Utah Board of Oil, Gas and Mining Ruling Threatens Air, Water, Tourism Economy and Bryce Canyon National Park
Salt Lake City, UT (December 9, 2010) -- The Utah Chapter of the Sierra Club, the Southern Utah Wilderness Alliance, the Natural Resources Defense Council and the National Parks Conservation Association asked the Utah Supreme Court yesterday to stand up for air and water quality and essential tourism revenue after the Utah Board of Oil, Gas and Mining (Board) jeopardized quality of life in Utah by approving the approximately 600-acre coal strip mine. The Board issued its final ruling to approve Alton Coal Development’s “Coal Hollow” strip mine in the end of November, ignoring the damage the proposed mine will have on local economies, cultural resources and the environment. Alton has already begun preparing the site at the strip mine located near Bryce Canyon National Park.
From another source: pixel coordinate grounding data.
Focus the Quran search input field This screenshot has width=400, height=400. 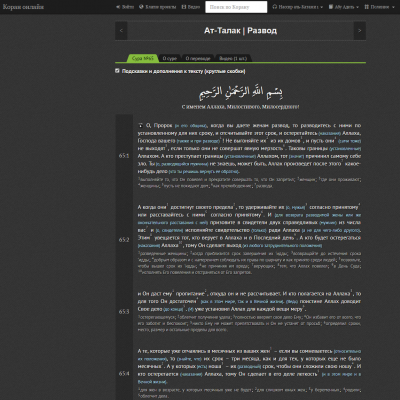[236, 7]
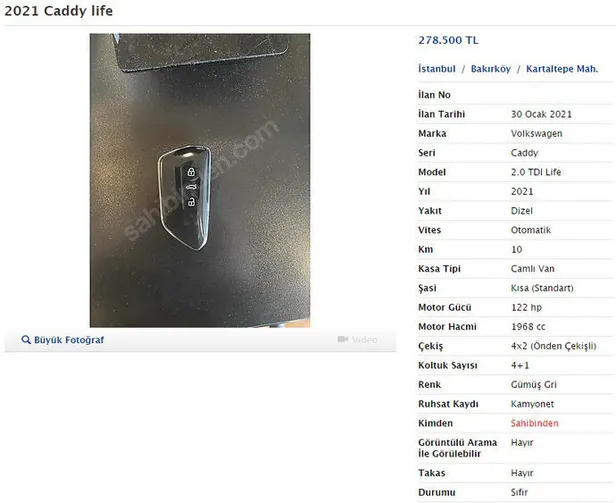Open the Bakırköy district link
Viewport: 616px width, 503px height.
(x=491, y=69)
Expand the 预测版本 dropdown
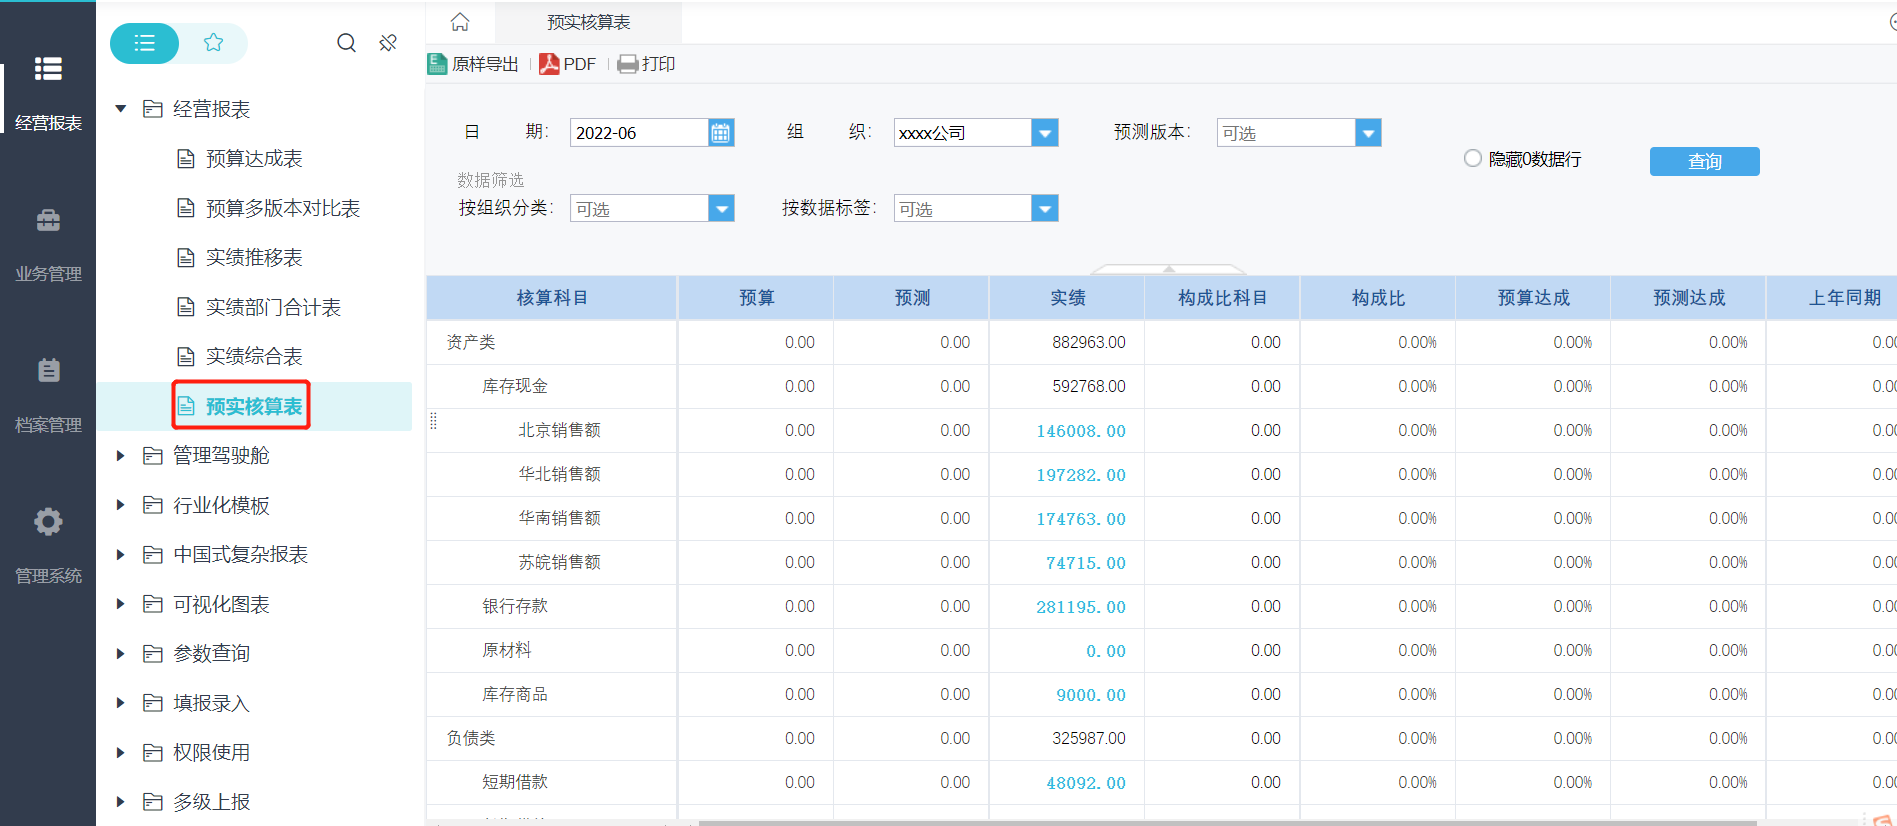 (x=1367, y=133)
"A strip mine is not the sort of canyon tourists are flocking to see," said Natural Resources Defense Council Lands Program Director Sharon Buccino. "This project threatens the area's tourism economy. And when our nation is moving towards a clean energy economy to deliver jobs and prosperity, a new coal mine is about the last thing we need."
In addition to the devastating effects Alton Coal’s mine would have on local economies, the mine threatens Bryce Canyon National Park.
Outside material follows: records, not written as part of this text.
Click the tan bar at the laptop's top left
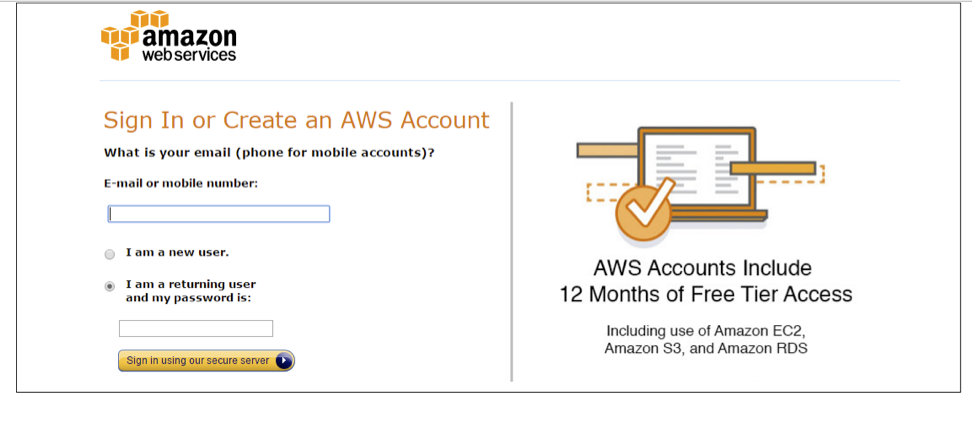This screenshot has width=972, height=427. click(x=607, y=150)
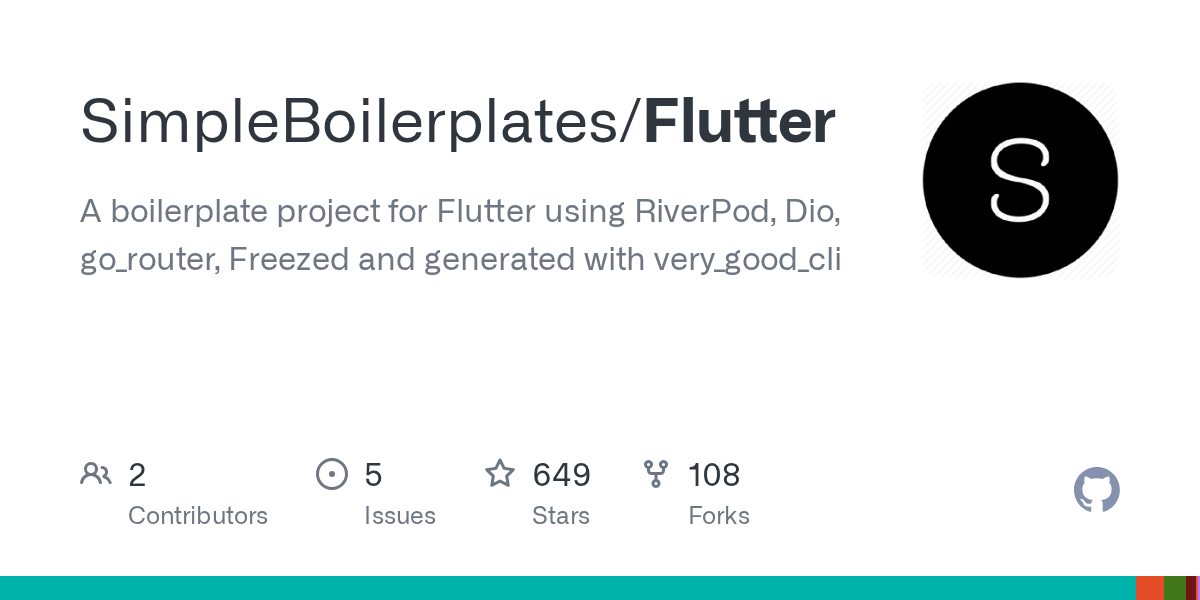Click the green language bar segment
The width and height of the screenshot is (1200, 600).
coord(1175,588)
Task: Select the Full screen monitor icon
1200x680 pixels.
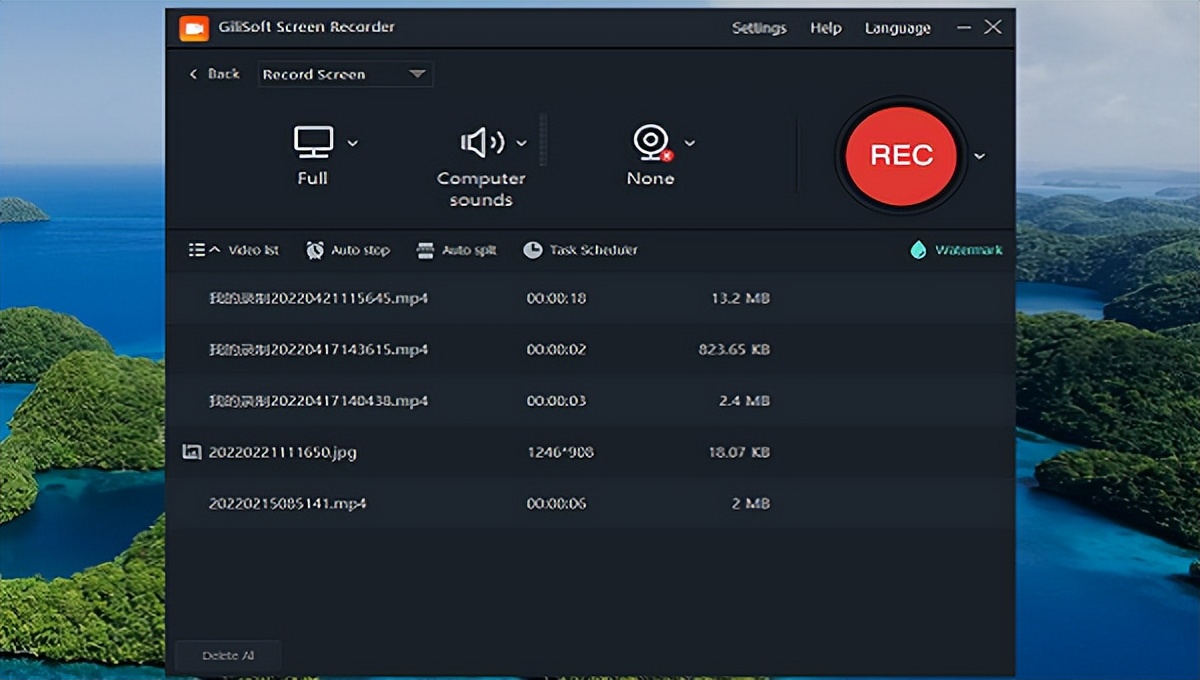Action: pyautogui.click(x=313, y=141)
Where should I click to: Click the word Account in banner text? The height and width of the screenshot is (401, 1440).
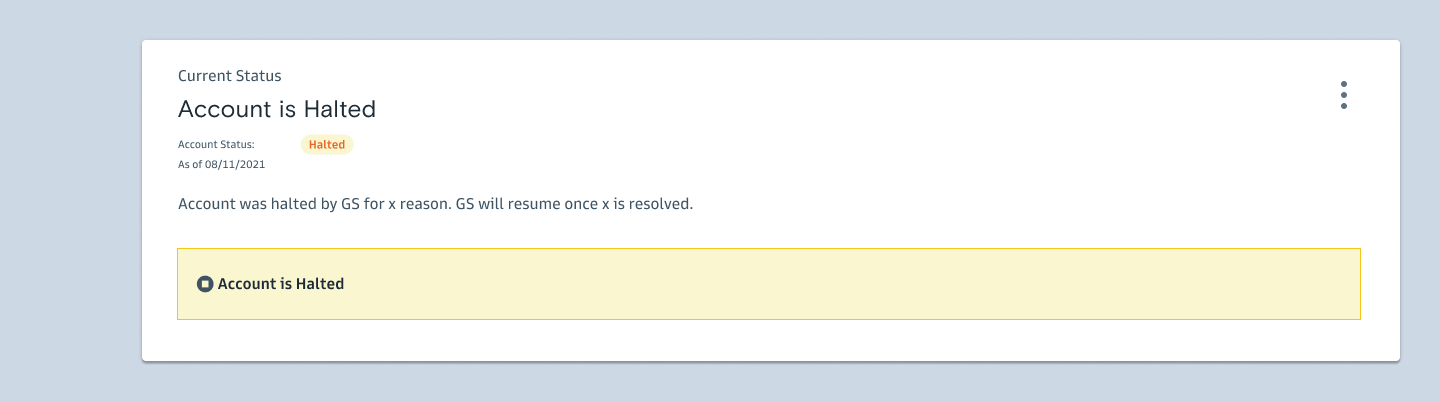(246, 284)
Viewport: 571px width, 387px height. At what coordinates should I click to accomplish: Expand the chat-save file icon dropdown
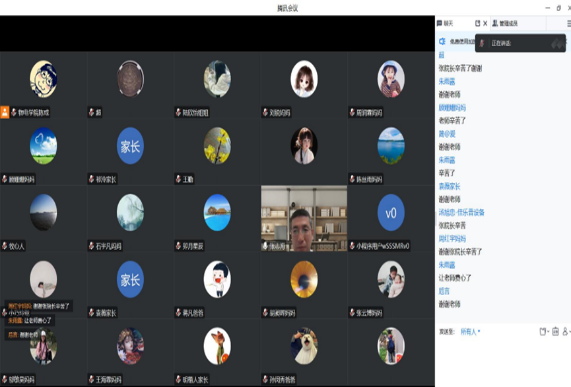click(x=544, y=331)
"The Board's ruling needlessly puts one of Utah's treasured landscapes, Bryce National Park, at risk,” said Karen Hevel-Mingo, Program Coordinator for the National Parks Conservation Association. “Thousands of visitors come to Bryce each year to marvel at the pristine night skies and beautiful vistas. Bryce National Park is also an important contributor to local economies."
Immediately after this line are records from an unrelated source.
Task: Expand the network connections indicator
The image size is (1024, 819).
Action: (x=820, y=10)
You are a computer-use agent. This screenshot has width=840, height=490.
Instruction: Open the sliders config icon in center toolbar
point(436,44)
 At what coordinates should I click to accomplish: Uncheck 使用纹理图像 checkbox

The damage the strip mine would do to local economies is of particular concern to area residents such as Bobbi Bryant, who owns a small business in Panguitch.
“This is much bigger than one mine; it is a decision for Utah to allow coal strip mining to take place near our beautiful national parks and monuments, and we would like the Utah Supreme Court to consider and agree that there are better choices for our environment and economy,” said Bryant. “Our hope is that the Utah Supreme Court will realize the negative impacts of this coal strip mine on the fragile lands and air around Bryce Canyon National Park and the surrounding communities and see what Utah Division of Oil Gas and Mining did not.”
On October 19, 2009, the Utah Division of Oil, Gas and Mining approved a surface mining permit for the Alton strip mine. The permit allows for mining of 2 million tons of coal per year for approximately three years. Mining operations would require up to 300 coal truck trips per day traveling 110 miles one-way from Alton to Cedar City, which would result in one truck leaving the site every seven minutes.
The Utah Chapter of the Sierra Club, the Southern Utah Wilderness Alliance, the Natural Resources Defense Council and the National Parks Conservation Association all appealed the Division’s decision, arguing that plans for the strip mine fail to adequately account for potential harmful impacts on the area’s water, air, wildlife and cultural resources. The Board affirmed the mining permit after ruling against the groups on every issue and uniformly rejecting -- without explanation or analysis -- the detailed testimony of the accomplished scientists who identified serious defects in the plans for the Alton mine.
“It is disappointingly clear that the Board refused to consider how this mine will irreparably damage Southern Utah,” said Sierra Club organizer Clair Jones. “There is no way the Board should have allowed this mine to go forward if they considered the ways it would devastate small business owners and the air and water quality in Southern Utah. Unless the Utah Supreme Court does what is best for Southern Utah, we are going to see untold damage done so a company can strip mine a dirty, dangerous and outdated fossil fuel.”